Shallow oceans are diverse. Variations in water depth, sound speed, and ocean floor composition all affect how sound propagates making it difficult to identify where sounds originate. Models for sound propagation can predict the frequency-dependent sound field for a given set of source-receiver positions and environmental parameters. The inverse problem is actually of more interest: how can the received sound provide information about a source’s location and the properties of the ocean environment? Optimization algorithms have tackled this problem for many years. The future, however, lies with machine learning. For successful application of machine learning techniques, important questions need to be addressed concerning how to train the algorithms such that they learn to “listen” for key features that are indicative of specific ocean environments. To answer these questions, care must be taken to determine the appropriate variability in training data, traditional ways of representing data and labels need to be re-evaluated in terms of the key features in the data, and results need to be interpreted taking into account parameter sensitivity and inherent uncertainty. As my research has focused on answering these questions, I am seeing parallels with how each of us must “learn to listen” in ways that allow for diversity and foster belonging in engineering.
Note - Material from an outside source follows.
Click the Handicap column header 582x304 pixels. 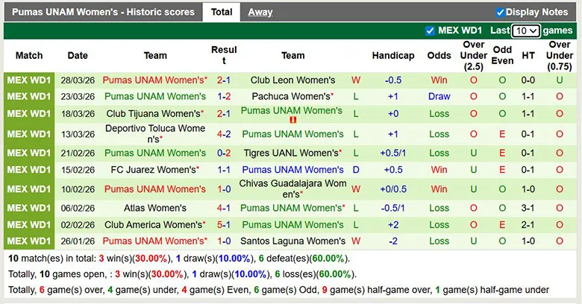click(x=393, y=55)
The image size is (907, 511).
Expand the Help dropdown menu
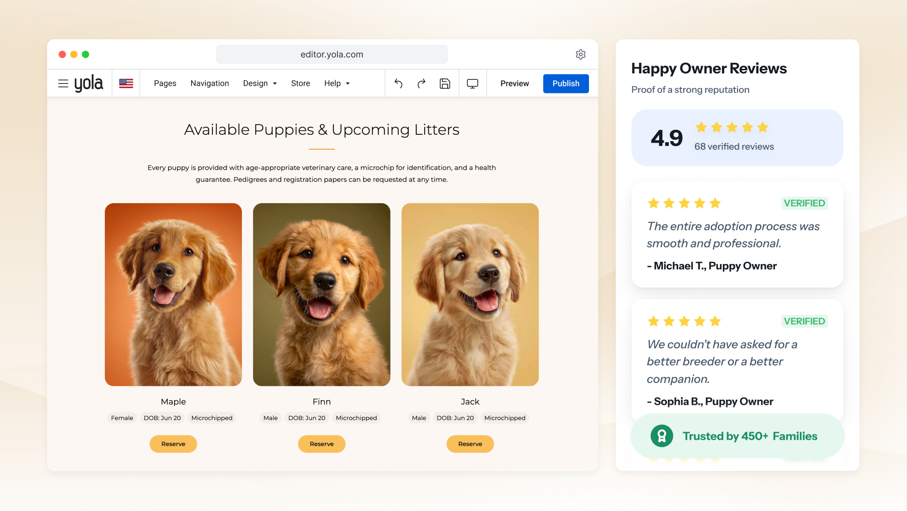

Tracianne Beesley Neilsen received a doctoral degree in physics from the University of Texas at Austin and completed a postdoctoral appointment at the associated Applied Research Laboratories, where her research focused on optimization methods for source localization and environmental characterization from multi-source sound fields in the ocean. Her experience includes management and analysis of large acoustical data sets, numerical modeling of acoustic propagation, and development and employment of multi-dimensional inversion techniques. After working part-time as an adjunct professor for 14 years, Neilsen became a full-time Associate Professor in the Department of Physics and Astronomy in May 2018. With this new position, she has returned to underwater acoustics research. Her main projects include underwater acoustical measurement and the application of machine learning to classifying and locating sounds sources and uncovering seabed properties in variable ocean environments. Most of Neilsen’s professional service has been for the Acoustical Society of America where she served as the Chair of the Women in Acoustics Committee 2018-2021 and is currently a member of the Executive Council.